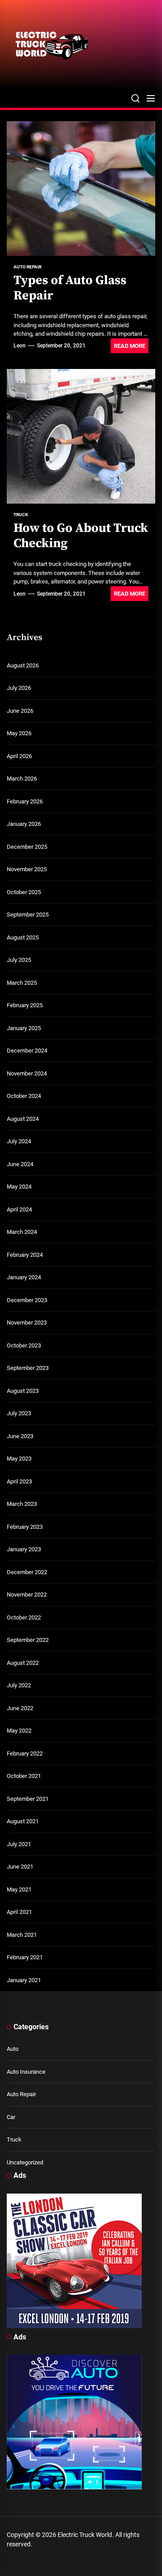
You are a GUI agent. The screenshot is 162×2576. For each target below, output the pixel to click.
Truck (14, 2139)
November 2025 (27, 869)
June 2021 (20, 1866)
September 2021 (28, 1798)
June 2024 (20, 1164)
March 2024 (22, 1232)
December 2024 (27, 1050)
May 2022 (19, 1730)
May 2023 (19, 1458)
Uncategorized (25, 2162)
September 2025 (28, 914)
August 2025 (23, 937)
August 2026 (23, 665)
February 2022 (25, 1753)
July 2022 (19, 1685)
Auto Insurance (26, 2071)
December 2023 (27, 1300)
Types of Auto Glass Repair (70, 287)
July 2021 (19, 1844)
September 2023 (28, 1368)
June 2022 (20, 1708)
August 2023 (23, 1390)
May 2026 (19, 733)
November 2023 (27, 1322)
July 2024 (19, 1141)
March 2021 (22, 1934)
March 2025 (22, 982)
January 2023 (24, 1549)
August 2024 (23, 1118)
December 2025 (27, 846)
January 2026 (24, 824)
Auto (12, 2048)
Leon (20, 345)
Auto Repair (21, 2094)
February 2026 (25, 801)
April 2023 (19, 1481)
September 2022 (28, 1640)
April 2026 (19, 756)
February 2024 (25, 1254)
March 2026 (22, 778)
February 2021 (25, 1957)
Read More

---

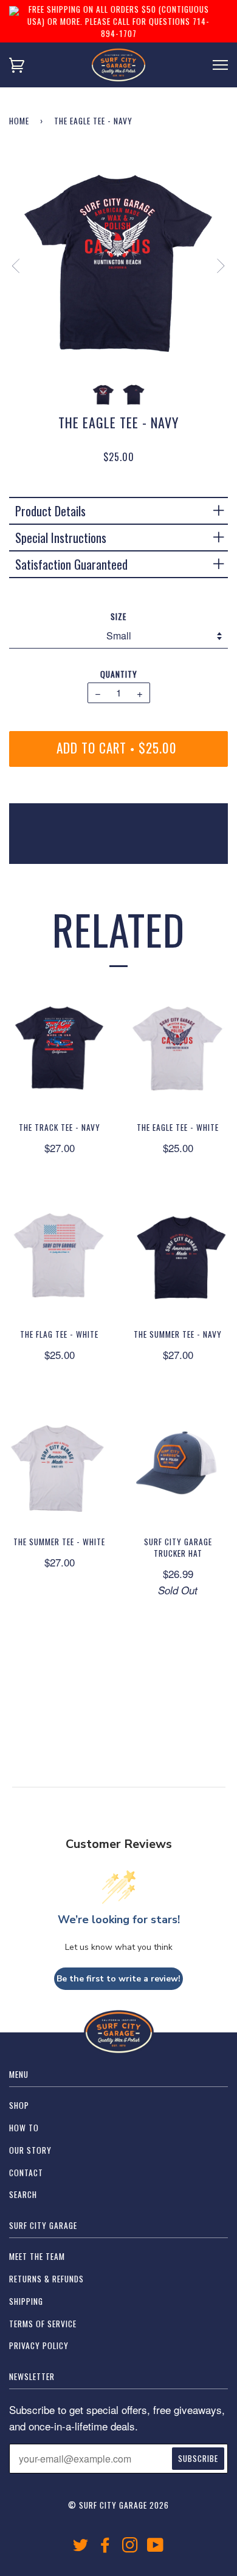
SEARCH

==

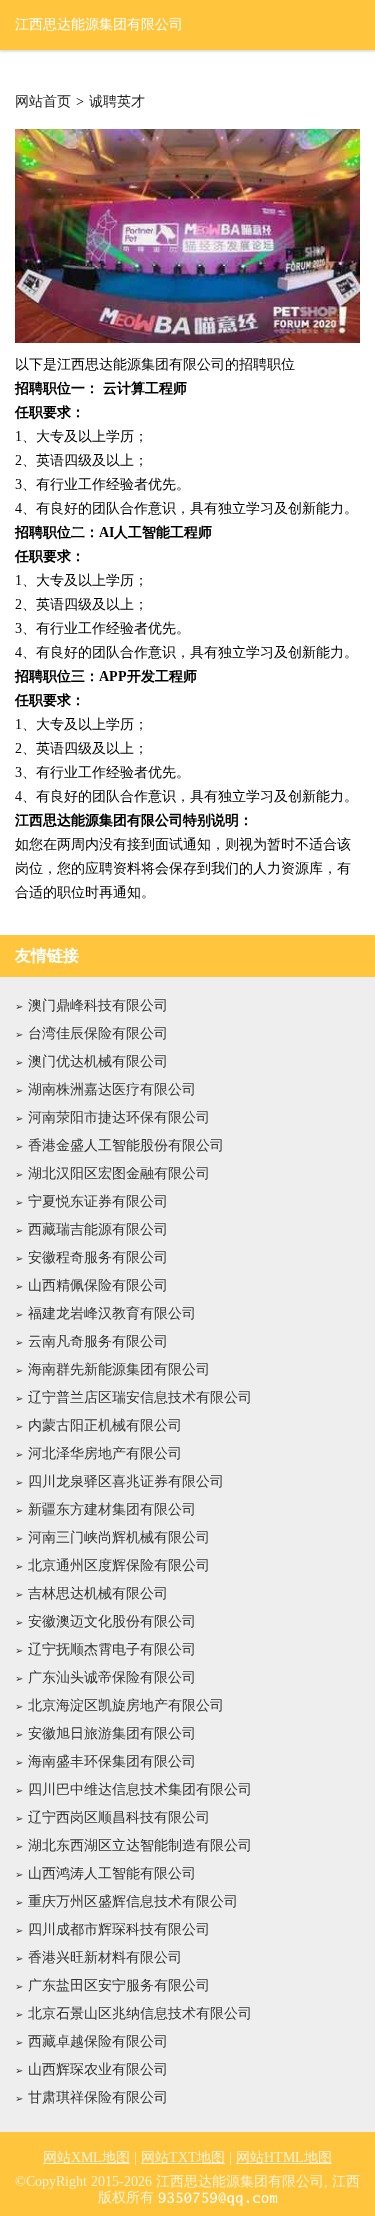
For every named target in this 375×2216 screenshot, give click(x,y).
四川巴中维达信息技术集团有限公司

* [Task objective]
Counting every line that holds the string "December", give the total for the data above and nothing else.

* [Written reply]
3